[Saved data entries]
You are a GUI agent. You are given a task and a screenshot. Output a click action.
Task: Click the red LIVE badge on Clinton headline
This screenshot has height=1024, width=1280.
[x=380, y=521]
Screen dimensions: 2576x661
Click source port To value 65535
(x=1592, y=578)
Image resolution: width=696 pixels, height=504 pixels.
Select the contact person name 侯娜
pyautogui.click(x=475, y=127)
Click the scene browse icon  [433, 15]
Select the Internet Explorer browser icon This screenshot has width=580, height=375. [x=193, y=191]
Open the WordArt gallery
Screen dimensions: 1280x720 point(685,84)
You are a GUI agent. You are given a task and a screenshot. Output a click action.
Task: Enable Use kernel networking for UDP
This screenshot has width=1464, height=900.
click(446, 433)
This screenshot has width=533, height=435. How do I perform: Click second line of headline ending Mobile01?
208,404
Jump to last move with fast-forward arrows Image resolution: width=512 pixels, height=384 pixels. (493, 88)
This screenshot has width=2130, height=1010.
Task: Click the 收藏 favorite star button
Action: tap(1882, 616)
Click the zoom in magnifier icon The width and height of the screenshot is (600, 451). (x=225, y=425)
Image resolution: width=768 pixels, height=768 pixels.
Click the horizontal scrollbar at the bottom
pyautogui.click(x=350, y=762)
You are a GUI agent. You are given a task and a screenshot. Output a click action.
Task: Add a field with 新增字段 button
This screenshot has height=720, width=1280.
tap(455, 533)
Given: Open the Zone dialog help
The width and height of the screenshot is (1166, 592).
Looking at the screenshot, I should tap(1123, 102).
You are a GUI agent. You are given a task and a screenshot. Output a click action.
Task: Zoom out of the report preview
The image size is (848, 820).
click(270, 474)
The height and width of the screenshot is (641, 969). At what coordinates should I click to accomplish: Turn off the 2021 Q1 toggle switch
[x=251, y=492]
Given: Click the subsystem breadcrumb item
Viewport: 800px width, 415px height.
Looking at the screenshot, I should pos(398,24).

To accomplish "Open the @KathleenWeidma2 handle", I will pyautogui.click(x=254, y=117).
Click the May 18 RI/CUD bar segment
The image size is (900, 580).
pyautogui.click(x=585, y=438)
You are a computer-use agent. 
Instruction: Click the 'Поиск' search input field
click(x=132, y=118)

§ **TASK DETAILS**
Stop at the line containing "Click the zoom". Please print exactly every line before it from the start of the records, plus that line itself, and nothing else.

§ **ANSWER TO THE PROBLEM**
You are a GUI agent. You are given a task and a screenshot. Output a click action.
Task: Click the red LIVE badge on Clinton headline
This screenshot has height=1024, width=1280.
[x=380, y=521]
Screen dimensions: 2576x661
Click source port To value 65535
(x=1592, y=578)
Image resolution: width=696 pixels, height=504 pixels.
Select the contact person name 侯娜
pyautogui.click(x=475, y=127)
Click the scene browse icon  [433, 15]
Select the Internet Explorer browser icon This screenshot has width=580, height=375. [x=193, y=191]
Open the WordArt gallery
Screen dimensions: 1280x720 point(685,84)
You are a GUI agent. You are given a task and a screenshot. Output a click action.
Task: Enable Use kernel networking for UDP
This screenshot has width=1464, height=900.
click(446, 433)
This screenshot has width=533, height=435. How do I perform: Click second line of headline ending Mobile01?
208,404
Jump to last move with fast-forward arrows Image resolution: width=512 pixels, height=384 pixels. (493, 88)
This screenshot has width=2130, height=1010.
Task: Click the 收藏 favorite star button
Action: tap(1882, 616)
Click the zoom in magnifier icon The width and height of the screenshot is (600, 451). (x=225, y=425)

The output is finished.